(DATA TO EXAMINE begins)

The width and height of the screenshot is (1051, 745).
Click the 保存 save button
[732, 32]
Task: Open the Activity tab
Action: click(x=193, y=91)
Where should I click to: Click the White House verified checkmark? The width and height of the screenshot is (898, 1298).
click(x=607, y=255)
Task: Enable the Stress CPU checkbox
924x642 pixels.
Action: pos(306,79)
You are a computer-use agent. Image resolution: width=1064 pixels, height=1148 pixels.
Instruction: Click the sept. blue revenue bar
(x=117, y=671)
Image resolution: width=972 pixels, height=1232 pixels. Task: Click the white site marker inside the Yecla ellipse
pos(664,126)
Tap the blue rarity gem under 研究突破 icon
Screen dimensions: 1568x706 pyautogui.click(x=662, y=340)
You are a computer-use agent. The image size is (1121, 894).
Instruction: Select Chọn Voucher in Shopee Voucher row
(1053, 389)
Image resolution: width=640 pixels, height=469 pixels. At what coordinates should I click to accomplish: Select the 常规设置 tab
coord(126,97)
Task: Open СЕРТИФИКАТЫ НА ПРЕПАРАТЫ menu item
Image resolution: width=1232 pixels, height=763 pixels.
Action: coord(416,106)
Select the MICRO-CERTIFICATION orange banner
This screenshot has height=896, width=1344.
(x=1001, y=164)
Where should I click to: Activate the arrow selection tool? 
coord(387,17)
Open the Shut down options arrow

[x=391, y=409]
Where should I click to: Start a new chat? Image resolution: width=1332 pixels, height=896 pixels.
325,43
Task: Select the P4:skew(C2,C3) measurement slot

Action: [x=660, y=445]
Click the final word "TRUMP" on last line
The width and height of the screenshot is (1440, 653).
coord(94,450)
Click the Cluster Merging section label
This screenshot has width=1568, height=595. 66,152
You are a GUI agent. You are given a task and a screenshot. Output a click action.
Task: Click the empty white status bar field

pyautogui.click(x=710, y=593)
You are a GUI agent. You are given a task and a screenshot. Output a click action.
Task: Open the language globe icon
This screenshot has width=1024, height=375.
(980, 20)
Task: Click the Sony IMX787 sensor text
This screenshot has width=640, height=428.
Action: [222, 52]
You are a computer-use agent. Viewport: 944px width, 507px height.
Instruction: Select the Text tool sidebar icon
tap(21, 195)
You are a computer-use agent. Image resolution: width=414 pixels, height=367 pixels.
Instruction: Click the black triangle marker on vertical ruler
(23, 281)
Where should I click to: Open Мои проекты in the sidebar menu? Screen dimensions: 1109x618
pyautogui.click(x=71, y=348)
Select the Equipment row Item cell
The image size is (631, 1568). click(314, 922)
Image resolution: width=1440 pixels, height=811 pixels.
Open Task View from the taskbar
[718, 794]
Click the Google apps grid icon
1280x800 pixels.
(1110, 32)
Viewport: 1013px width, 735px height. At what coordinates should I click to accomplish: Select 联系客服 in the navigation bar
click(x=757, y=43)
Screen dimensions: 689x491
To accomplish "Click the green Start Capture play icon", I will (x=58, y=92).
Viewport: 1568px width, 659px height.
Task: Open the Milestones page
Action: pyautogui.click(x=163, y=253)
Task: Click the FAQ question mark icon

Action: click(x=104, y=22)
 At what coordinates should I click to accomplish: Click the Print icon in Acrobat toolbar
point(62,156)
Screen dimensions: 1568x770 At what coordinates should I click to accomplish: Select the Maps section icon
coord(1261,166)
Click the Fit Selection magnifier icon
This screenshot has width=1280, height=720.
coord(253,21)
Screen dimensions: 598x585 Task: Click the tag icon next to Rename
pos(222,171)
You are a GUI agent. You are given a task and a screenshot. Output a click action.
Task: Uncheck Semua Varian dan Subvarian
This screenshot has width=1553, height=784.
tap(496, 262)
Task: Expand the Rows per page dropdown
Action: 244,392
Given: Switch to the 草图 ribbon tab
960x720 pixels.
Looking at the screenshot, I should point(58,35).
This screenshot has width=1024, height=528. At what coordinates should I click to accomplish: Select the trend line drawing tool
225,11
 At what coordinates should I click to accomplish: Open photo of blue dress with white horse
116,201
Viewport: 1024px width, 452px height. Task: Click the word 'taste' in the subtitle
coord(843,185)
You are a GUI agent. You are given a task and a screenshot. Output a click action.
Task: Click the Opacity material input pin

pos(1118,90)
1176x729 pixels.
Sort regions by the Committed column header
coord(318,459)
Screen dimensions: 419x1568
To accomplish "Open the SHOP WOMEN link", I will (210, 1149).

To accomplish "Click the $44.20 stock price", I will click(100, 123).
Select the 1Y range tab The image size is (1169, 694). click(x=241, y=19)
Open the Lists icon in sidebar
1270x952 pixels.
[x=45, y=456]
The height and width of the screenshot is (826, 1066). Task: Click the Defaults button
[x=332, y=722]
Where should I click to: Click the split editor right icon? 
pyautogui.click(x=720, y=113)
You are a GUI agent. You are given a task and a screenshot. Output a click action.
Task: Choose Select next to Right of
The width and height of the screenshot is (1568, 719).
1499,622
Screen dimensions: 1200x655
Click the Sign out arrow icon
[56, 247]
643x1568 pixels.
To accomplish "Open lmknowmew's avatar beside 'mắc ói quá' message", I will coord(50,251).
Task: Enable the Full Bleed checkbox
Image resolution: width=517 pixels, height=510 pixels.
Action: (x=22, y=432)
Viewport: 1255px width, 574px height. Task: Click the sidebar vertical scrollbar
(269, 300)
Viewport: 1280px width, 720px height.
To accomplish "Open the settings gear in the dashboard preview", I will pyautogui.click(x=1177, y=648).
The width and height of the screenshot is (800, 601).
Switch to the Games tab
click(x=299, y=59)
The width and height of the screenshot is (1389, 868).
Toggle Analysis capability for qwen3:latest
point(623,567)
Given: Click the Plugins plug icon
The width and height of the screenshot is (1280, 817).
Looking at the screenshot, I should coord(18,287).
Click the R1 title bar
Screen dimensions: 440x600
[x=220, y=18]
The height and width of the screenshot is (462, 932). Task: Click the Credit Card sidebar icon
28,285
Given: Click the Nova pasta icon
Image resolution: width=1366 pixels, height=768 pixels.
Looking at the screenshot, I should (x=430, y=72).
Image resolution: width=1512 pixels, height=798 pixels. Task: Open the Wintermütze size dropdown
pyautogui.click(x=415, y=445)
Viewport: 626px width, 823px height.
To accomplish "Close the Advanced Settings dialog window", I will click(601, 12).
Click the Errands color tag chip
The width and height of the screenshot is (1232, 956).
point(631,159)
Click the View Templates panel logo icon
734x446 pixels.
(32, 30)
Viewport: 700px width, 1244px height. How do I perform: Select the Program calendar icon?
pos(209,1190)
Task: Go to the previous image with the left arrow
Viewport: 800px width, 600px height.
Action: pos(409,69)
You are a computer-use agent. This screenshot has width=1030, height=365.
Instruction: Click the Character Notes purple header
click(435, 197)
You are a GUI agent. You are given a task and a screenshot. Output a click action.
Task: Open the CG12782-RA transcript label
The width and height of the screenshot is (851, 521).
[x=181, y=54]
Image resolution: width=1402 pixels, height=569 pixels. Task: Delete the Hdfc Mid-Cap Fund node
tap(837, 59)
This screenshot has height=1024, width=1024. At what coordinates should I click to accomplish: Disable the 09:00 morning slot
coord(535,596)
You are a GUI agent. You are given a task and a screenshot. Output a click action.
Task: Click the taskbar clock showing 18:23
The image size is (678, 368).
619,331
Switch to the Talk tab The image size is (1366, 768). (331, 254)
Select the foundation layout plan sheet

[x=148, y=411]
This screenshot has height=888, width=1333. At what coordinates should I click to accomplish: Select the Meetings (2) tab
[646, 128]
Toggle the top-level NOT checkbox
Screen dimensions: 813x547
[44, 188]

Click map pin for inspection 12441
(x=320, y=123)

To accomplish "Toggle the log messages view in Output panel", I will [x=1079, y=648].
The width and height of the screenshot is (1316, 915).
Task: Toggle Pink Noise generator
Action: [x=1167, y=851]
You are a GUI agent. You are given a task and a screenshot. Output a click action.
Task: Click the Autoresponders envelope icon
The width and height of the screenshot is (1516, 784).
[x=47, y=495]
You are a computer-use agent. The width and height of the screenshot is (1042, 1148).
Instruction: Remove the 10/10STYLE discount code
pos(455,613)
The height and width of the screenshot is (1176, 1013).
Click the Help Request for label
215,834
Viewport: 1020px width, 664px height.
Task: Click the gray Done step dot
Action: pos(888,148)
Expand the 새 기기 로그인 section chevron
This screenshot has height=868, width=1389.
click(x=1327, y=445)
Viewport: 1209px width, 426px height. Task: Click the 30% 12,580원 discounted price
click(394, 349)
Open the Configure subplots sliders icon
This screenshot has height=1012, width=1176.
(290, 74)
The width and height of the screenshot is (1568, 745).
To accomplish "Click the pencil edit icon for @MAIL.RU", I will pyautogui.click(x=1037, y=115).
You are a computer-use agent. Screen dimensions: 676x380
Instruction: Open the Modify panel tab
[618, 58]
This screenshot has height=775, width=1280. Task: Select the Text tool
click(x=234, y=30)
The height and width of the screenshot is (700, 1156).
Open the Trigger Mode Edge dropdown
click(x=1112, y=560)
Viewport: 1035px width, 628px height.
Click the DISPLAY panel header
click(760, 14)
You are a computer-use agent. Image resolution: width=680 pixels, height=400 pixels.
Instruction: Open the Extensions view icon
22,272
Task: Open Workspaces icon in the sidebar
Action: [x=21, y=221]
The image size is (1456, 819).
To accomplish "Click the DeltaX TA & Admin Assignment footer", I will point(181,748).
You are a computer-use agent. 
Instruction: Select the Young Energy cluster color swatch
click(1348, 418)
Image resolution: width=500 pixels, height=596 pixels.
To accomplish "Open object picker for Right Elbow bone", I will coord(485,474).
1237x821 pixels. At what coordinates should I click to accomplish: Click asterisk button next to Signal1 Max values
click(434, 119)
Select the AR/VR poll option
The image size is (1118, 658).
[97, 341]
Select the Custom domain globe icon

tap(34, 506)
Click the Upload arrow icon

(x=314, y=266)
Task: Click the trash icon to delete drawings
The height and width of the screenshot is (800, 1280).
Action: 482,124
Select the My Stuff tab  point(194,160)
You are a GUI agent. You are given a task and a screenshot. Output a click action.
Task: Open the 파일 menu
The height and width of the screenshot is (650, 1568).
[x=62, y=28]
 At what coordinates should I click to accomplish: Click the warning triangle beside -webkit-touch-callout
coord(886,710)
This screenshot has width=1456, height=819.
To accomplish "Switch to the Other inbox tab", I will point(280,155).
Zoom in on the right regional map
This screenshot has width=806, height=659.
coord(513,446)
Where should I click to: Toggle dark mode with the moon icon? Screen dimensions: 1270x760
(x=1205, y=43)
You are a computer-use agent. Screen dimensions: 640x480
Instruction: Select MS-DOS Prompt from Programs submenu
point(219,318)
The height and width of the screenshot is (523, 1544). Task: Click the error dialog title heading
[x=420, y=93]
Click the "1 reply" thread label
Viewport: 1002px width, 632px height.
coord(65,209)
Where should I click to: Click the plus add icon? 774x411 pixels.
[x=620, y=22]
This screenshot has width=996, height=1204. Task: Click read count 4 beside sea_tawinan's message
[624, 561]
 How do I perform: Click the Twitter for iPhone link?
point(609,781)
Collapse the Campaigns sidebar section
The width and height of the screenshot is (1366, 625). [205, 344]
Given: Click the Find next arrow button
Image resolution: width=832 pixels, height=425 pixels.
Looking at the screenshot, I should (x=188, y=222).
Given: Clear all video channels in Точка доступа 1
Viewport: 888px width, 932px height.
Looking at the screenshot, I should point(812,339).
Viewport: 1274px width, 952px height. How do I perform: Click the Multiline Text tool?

(DATA TO EXAMINE ends)

TASK TO CARRY OUT: Each line of the data above that contains "Enable" counts once; report the total alone.

RESPONSE AREA: 2